*Records to use*:
================================

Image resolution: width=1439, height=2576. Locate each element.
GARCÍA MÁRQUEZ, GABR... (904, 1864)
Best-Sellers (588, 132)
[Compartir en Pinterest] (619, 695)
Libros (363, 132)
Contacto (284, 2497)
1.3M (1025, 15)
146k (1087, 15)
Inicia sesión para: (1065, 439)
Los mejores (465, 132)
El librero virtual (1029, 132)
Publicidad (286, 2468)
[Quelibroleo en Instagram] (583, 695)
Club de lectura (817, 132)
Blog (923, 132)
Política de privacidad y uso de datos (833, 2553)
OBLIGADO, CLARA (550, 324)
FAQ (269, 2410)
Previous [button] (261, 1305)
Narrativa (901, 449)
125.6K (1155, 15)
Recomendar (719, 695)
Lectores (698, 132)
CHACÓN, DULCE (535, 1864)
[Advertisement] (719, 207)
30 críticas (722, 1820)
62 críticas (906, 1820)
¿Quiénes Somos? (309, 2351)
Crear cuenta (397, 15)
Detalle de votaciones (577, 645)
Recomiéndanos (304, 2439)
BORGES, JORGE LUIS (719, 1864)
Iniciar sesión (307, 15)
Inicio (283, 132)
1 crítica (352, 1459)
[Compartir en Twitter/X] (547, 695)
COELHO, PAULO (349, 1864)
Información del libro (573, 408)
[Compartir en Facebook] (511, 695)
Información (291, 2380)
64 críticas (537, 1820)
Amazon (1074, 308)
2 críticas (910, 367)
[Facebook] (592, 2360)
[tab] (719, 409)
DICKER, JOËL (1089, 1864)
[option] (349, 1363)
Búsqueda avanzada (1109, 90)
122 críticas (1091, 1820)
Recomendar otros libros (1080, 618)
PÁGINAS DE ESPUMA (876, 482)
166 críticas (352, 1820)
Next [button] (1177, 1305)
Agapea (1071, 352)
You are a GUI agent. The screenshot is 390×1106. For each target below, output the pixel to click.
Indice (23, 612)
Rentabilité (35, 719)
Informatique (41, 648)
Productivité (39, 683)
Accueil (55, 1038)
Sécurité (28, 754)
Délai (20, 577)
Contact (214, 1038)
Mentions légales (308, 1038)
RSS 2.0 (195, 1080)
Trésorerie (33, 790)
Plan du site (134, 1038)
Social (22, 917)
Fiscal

================================

Write the records above out again precisely.

*Response for this exercise*:
Image resolution: width=1439, height=2576. Locate each element.
GARCÍA MÁRQUEZ, GABR... (904, 1864)
Best-Sellers (588, 132)
[Compartir en Pinterest] (619, 695)
Libros (363, 132)
Contacto (284, 2497)
1.3M (1025, 15)
146k (1087, 15)
Inicia sesión para: (1065, 439)
Los mejores (465, 132)
El librero virtual (1029, 132)
Publicidad (286, 2468)
[Quelibroleo en Instagram] (583, 695)
Club de lectura (817, 132)
Blog (923, 132)
Política de privacidad y uso de datos (833, 2553)
OBLIGADO, CLARA (550, 324)
FAQ (269, 2410)
Previous [button] (261, 1305)
Narrativa (901, 449)
125.6K (1155, 15)
Recomendar (719, 695)
Lectores (698, 132)
CHACÓN, DULCE (535, 1864)
[Advertisement] (719, 207)
30 críticas (722, 1820)
62 críticas (906, 1820)
¿Quiénes Somos? (309, 2351)
Crear cuenta (397, 15)
Detalle de votaciones (577, 645)
Recomiéndanos (304, 2439)
BORGES, JORGE LUIS (719, 1864)
Iniciar sesión (307, 15)
Inicio (283, 132)
1 crítica (352, 1459)
[Compartir en Twitter/X] (547, 695)
COELHO, PAULO (349, 1864)
Información del libro (573, 408)
[Compartir en Facebook] (511, 695)
Información (291, 2380)
64 críticas (537, 1820)
Amazon (1074, 308)
2 críticas (910, 367)
[Facebook] (592, 2360)
[tab] (719, 409)
DICKER, JOËL (1089, 1864)
[option] (349, 1363)
Búsqueda avanzada (1109, 90)
122 críticas (1091, 1820)
Recomendar otros libros (1080, 618)
PÁGINAS DE ESPUMA (876, 482)
166 críticas (352, 1820)
Next [button] (1177, 1305)
Agapea (1071, 352)
You are a GUI agent. The screenshot is 390×1106. For each target below, output the pixel to click.
Indice (23, 612)
Rentabilité (35, 719)
Informatique (41, 648)
Productivité (39, 683)
Accueil (55, 1038)
Sécurité (28, 754)
Délai (20, 577)
Contact (214, 1038)
Mentions légales (308, 1038)
RSS 2.0 (195, 1080)
Trésorerie (33, 790)
Plan du site (134, 1038)
Social (22, 917)
Fiscal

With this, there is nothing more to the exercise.